Luckily, noone asked how many we had.

But, of course, we were from just a little cluster of towns straddling the
intriguing and not altogether plumbed cusp of the Cheaspeake and St.
Lawrence watersheds. The Onondagaite city of Syracuse was a good ten miles
north of this watershed divide and so residents there couldn't be expected
to feel the same wander map-free creative tensions known to exist in
headwaters of our remote and terrain-challenged part of the regional
landscape.  And, if I may share this in confidence....one cluster of FLCC
riders discovered that the OCC map of our route was too restrictive.  The
artist--yes, it was hand-drawn--had sheared off most of the adjoining
roadways and road names.  Thus, when Gary, Mike, David Sahn, and I overshot
a designated turn onto East River Crossing by at least half a mile, we had
to dither about whether to forge ahead--sans map--and hope there was
another route across the East Branch of the Tioughnioga or to crimp our
pride and retrace our route back to that missed turn.

Taylor Valley is one of the least populated and indeed lovely stretchs of
landscape I've seen on any summer ride. The valley is small and intimate,
wooded and close at hand but not cloying.  Postage-stamp-sized road-side
cemeteries are still staving off the surrounding forest some generations
after the former residents of this valley moved on or under.  We first rode
the Taylor Valley Road south along the east side of the north-flowing
Cheningo Creek and then--after a short interlude--we picked up the east bank
of Mallory Brook and followed that south southeast to Route 26. Goldenrod
was in bloom as was purple loosestrife and Japanese knotweed (false bamboo
or Fallopia japonica).

By the time we got to an icecream stand Andrejs had recommended opposite an
intersection with Rte 23, we realized that the OCC riders had all taken the
43-mile short route.  Mike, Gary, David, and I opted to do the 76-mile long
route through Whitney Point and back through Cortland on Rte 11.   Andrejs
and another FLCCer opted to return via Telephone Road. Rte 26 took us south
along the east side of the Otselic River, through Willet and from Cortland
County into Broome County.

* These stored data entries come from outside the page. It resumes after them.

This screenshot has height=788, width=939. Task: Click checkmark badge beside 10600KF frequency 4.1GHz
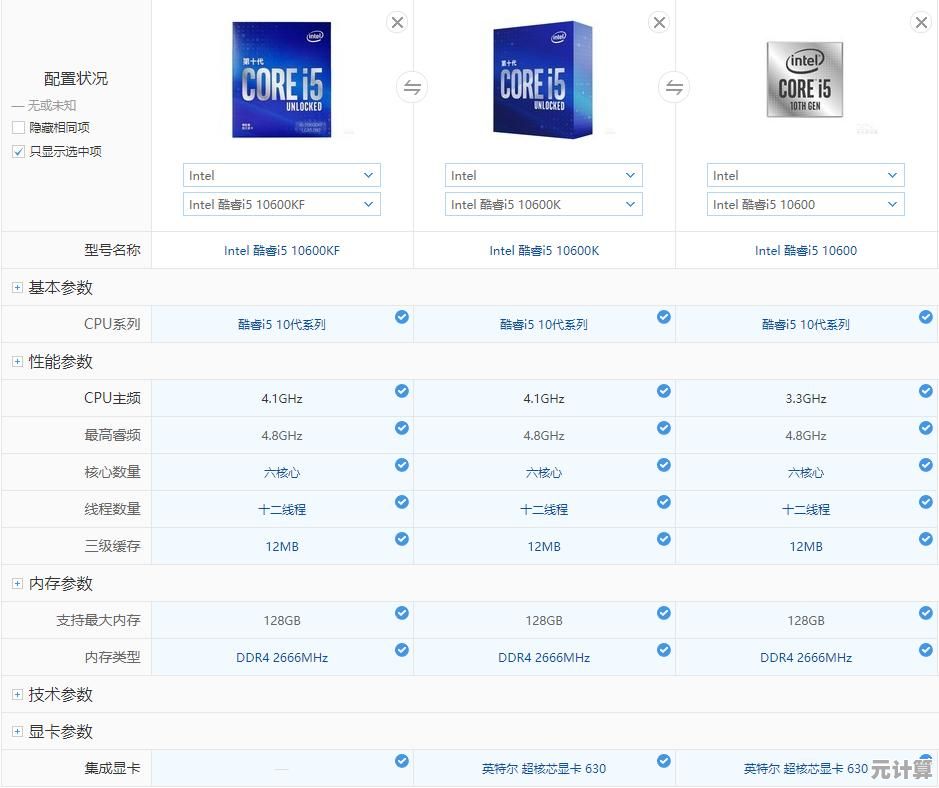coord(402,391)
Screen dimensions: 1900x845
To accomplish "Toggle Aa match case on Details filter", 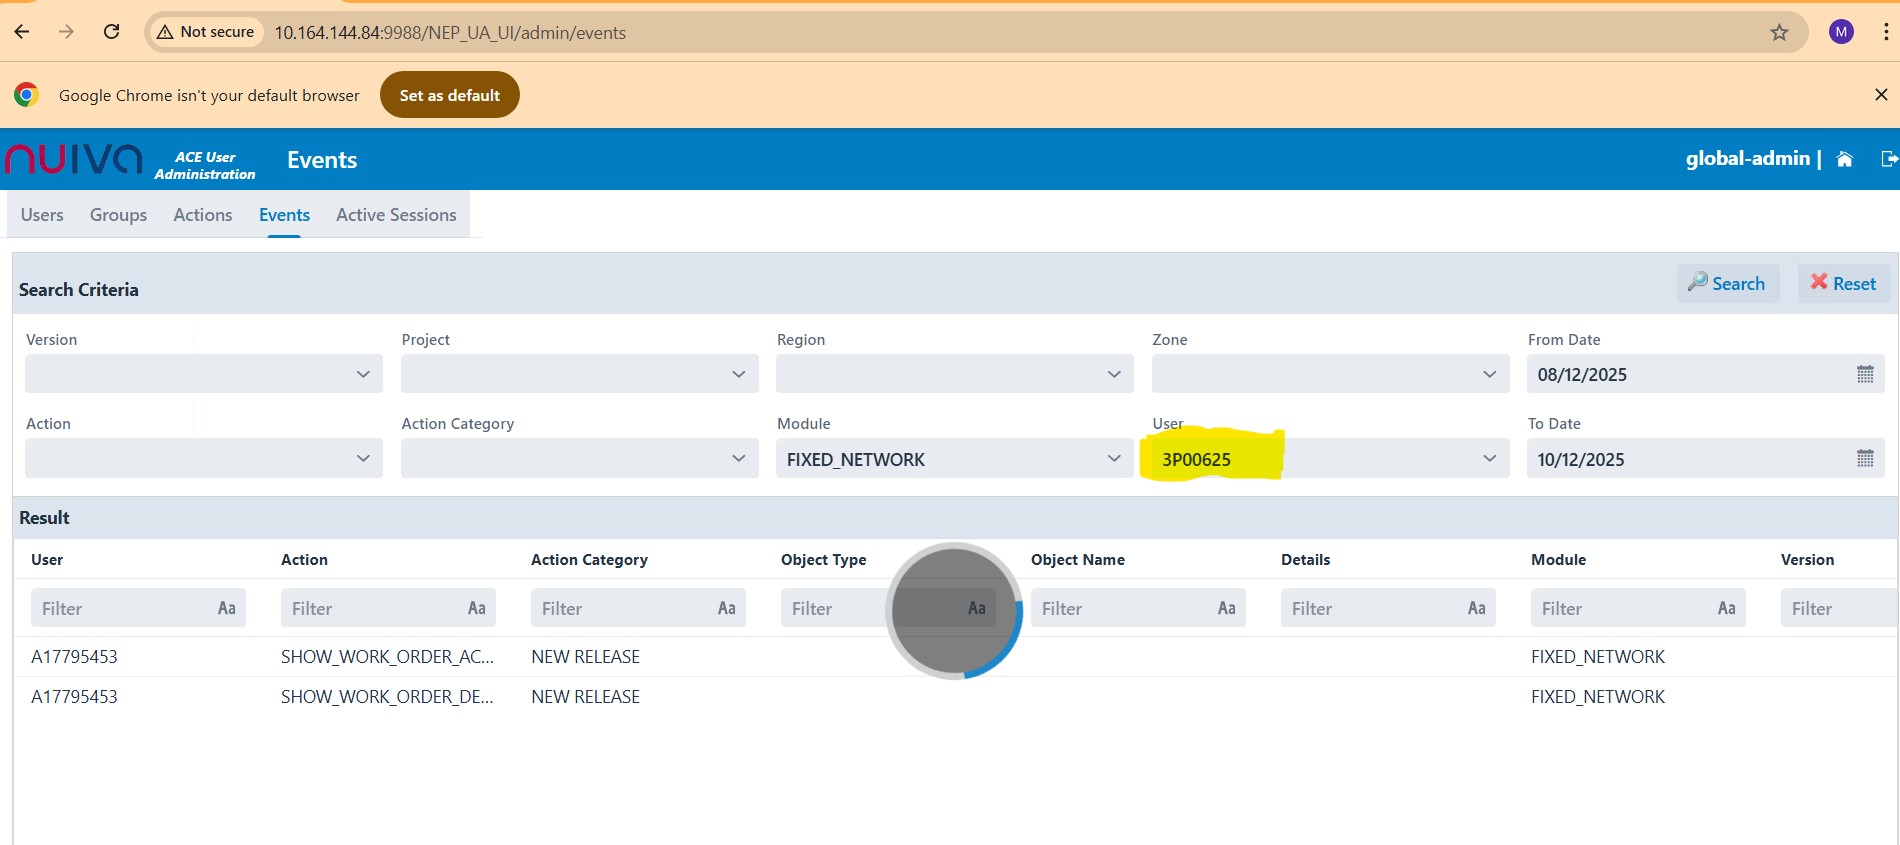I will pyautogui.click(x=1476, y=608).
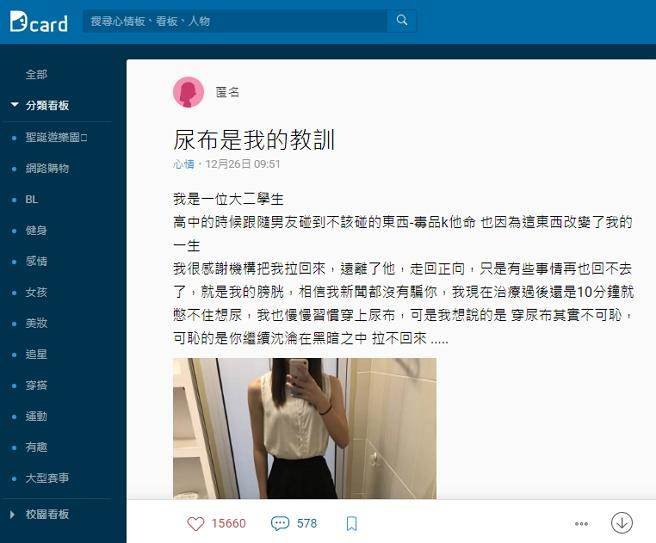Bookmark this post

pos(352,523)
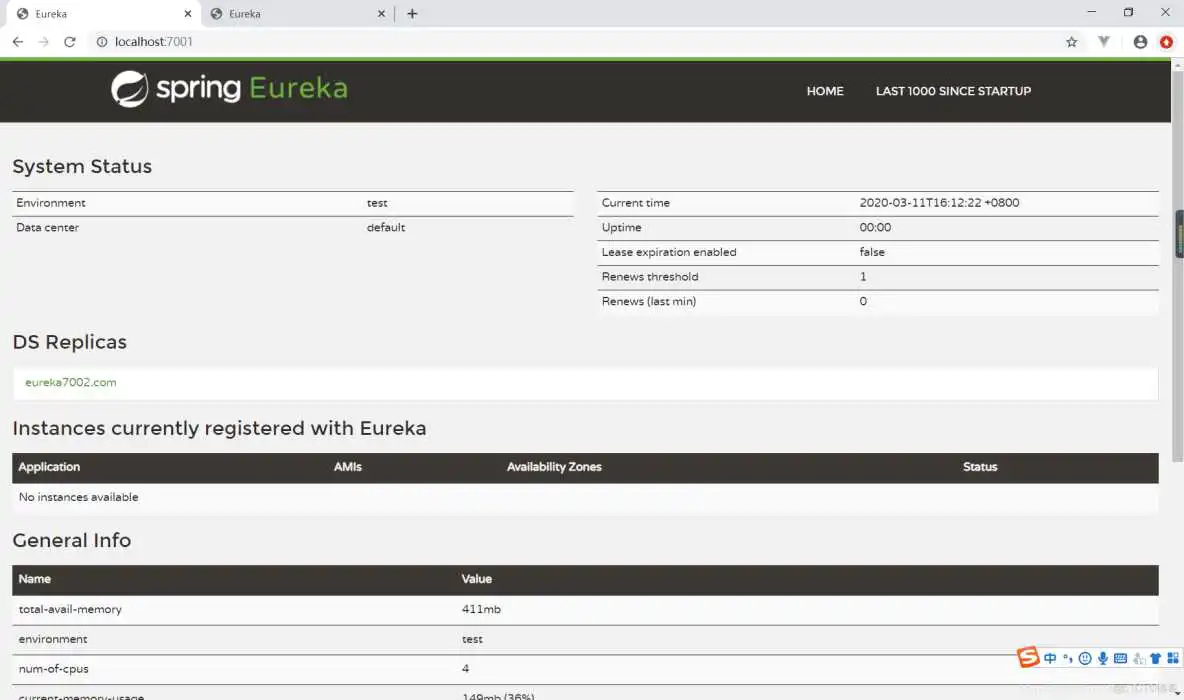Open the Sogou toolbox grid icon
The height and width of the screenshot is (700, 1184).
pos(1172,658)
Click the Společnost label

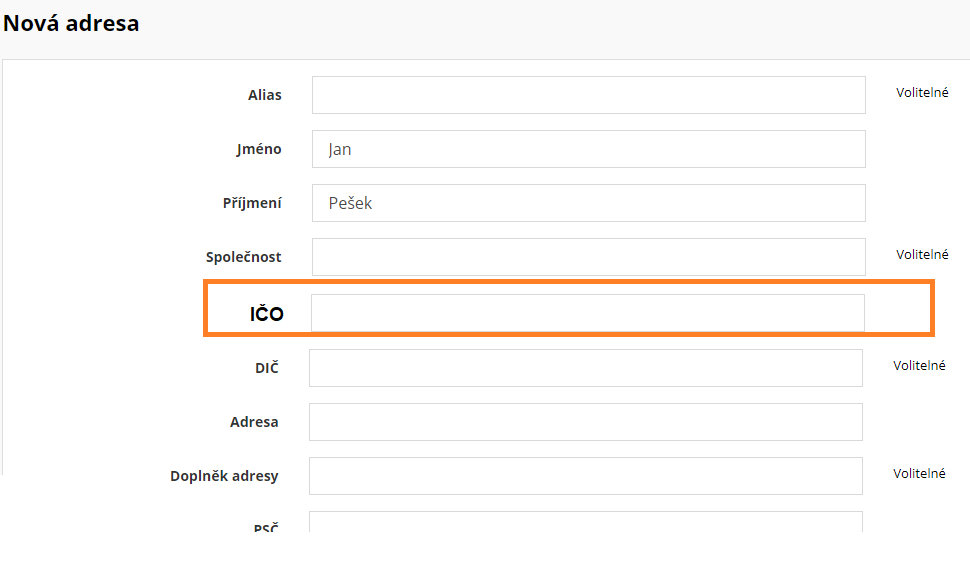244,258
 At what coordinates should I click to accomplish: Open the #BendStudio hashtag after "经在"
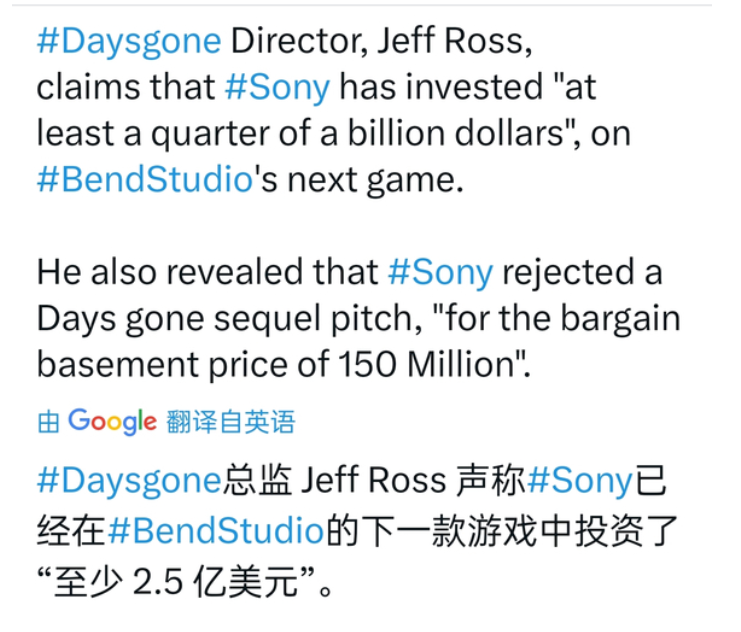(215, 530)

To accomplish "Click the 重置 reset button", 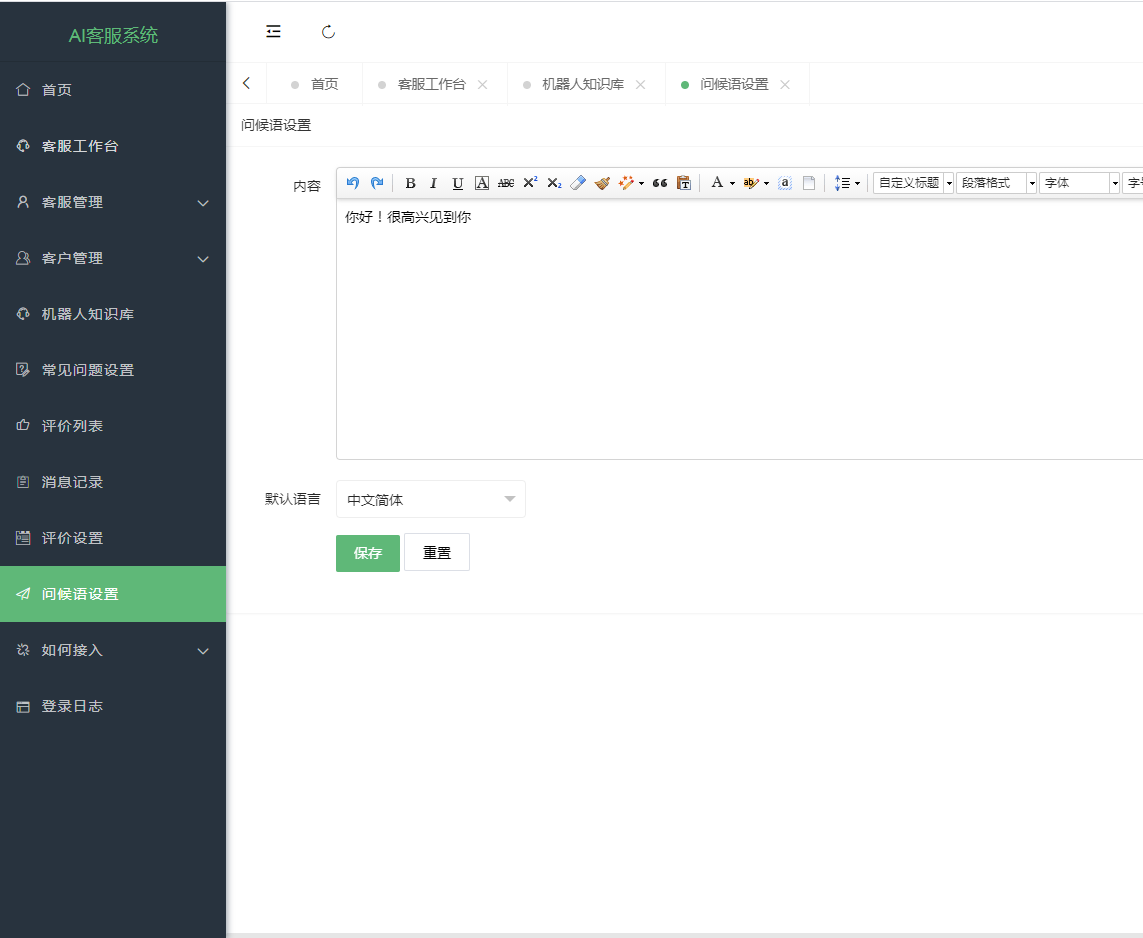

We got views of the 4-mile-long Whitney Point
Reservoir, a reservoir I never knew existed despite driving through Whitney
Point for decades.  Following a flood in the area in the mid-30s that
severely damaged the town, President Franklin Roosevelt visited the area to
inauguate a dam built by the U.S. Army Corps of Engineers. With the
exception of David, who is not a dam person, we made a short detour out to
see the dam and its control structures.

In Whitney Point, we stopped for Florentine pizza and Florentine pasta at a
great Italian restaurant at the main intersection in town. There we learned
that the Whitney automobile has been produced in Whitney Point in 1901. The
Otselic meets the Tioughnioga at Whitney Point and we followed the latter
upstream all the way back to Cortland along Rte 11 and then to Homer and
Preble on 281.

Thanks to Andrejs for setting up this joint ride.